While some studies have implicated the histone 3 lysine 4 demethylase KDM5A in tumorigenesis and promotion of metastasis, KDM5A has also been shown to boost immunotherapy responses in melanoma. The distinct functional role of KDM5A in the context of immunotherapy and the underlying mechanisms remain largely unknown. Here, we report that higher KDM5A expression strongly correlates with higher MHC-I expression, CD8+ T cell infiltration, and prolonged survival in colorectal cancer and gastric cancer patients receiving anti-PD-1 therapy. KDM5A promotes MHC-I-mediated antigen presentation and CD8+ T cell-mediated tumor killing across multiple murine cancer models. Mechanistically, KDM5A upregulates MHC-I expression through the SOCS1/IFN-{gamma}/STAT1 signaling and improves tumor cell-intrinsic antigen presentation capacity by inhibiting lysosomal proteases in a demethylase-dependent manner. Moreover, KDM5A directly represses lysosomal cathepsins in dendritic cells and promotes the cross-priming activity.

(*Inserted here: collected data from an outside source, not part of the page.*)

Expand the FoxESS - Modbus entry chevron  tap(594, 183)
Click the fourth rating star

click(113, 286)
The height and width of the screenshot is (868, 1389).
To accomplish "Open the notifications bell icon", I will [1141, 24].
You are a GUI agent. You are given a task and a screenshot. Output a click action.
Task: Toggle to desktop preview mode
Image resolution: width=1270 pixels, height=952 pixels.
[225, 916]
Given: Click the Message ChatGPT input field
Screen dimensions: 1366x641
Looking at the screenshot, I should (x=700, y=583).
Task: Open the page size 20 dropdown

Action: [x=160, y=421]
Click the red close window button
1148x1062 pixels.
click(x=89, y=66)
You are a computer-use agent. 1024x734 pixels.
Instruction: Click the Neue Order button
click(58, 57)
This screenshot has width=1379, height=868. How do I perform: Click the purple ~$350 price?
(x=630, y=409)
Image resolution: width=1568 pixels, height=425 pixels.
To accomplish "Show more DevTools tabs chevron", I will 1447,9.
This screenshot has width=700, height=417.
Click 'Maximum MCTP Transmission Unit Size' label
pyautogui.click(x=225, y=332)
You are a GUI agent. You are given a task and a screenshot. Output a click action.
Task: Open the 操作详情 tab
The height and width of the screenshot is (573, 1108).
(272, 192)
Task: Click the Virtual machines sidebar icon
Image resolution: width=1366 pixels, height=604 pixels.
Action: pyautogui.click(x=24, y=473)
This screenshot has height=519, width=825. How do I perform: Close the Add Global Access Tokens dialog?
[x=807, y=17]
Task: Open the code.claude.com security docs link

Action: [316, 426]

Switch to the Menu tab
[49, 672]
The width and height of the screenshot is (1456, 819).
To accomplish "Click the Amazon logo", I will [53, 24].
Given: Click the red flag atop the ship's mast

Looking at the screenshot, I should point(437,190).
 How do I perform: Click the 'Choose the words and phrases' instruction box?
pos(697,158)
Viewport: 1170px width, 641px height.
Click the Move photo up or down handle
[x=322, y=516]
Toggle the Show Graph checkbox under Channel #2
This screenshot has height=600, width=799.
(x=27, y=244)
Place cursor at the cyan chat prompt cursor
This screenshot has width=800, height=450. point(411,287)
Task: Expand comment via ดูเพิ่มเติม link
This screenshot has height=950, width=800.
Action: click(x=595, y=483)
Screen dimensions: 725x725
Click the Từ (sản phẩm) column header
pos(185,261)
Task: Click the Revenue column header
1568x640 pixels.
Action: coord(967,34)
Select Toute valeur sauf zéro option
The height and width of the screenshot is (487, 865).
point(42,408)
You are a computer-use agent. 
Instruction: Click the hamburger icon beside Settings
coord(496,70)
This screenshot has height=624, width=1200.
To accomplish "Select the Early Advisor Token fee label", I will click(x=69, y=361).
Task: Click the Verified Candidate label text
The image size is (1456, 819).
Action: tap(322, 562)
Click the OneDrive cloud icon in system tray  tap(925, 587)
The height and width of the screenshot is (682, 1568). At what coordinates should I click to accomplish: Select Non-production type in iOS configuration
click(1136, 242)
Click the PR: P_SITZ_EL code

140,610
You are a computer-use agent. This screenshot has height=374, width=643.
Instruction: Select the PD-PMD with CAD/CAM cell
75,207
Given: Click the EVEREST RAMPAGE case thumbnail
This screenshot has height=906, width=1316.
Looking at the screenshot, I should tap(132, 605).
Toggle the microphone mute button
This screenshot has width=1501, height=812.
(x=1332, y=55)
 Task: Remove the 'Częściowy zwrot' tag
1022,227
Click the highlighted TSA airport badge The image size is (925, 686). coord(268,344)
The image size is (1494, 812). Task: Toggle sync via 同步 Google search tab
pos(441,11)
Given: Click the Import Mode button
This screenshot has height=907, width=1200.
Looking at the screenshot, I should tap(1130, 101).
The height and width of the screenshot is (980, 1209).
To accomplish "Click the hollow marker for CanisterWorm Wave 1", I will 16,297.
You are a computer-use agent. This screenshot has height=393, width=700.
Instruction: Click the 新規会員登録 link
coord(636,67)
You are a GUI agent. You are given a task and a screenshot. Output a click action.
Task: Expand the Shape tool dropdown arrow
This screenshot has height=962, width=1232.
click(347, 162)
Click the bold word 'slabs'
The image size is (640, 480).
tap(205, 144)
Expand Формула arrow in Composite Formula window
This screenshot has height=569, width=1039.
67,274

Through a high-throughput chemical compound library-based screen, we identified Clomiphene, an FDA-approved small molecule, which significantly elevates KDM5A expression, and enhances antitumor immunity during anti-PD-1 immunotherapy in mouse models of melanoma and colon cancer. Our findings that KDM5A functions in MHC-I-mediated immune activation during anti-PD-1 therapy present an opportunity for developing KDM5A-enhancing therapies to increase tumor immunogenicity, sensitize solid tumors to immunotherapy and exclude immune evasion.